Direct detection generally involves large facilities working in large scales to increase the chance that a stray WIMP will be detected. There are two types of direct detection technologies currently used: cryogenic detectors and noble liquid detectors. Cryogenic detectors operate at temperatures close to absolute zero and are able to detect random particles hitting a crystal absorber by the heat they give off. One of the most famous cryogenic detectors is CDMS, or the Cryogenic Dark Matter Search. Despite the generic name, the program has had 11 possible detections of WIMPs, from 2009 to 2013. The other kind of detection technology, noble liquid detectors, are able to detect particles by the light they produce upon hitting a liquid noble gas, like xenon. Another famous noble liquid detector is LUX, the Large Underground Xenon experiment. LUX is able to detect WIMP collisions with xenon atoms, but also can distinguish neutron collisions with actual WIMP collisions. Both of these detection methods require very isolated facilities far underground to reduce the effect of cosmic rays on experiments.

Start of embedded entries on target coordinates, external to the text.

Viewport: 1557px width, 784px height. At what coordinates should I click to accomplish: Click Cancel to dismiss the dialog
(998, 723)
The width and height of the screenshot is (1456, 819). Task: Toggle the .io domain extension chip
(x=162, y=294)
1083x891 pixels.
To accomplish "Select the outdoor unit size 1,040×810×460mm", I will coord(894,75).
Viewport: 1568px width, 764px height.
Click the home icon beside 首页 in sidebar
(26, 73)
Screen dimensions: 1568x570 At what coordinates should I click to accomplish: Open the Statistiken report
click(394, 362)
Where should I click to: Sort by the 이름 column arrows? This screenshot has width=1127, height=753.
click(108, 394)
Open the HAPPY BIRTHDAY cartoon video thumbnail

Indirect detection hinges on the existing theories of supersymmetry and rely on the prior knowledge of a WIMP's construction and degradation. WIMPs should be able to decay into standard model particles, specifically gamma-rays, so many gamma-ray-capable space telescopes search for areas of high gamma-ray concentration. For instance, the Fermi Gamma-ray Space Telescope's discoveries posited that a large amount of gamma-ray radiation from the center of the Milky Way could be because of WIMP annihilation. Another experiment, PAMELA, found an abundance of positrons and cosmic rays, meaning it possibly witnessed WIMP annihilation, too.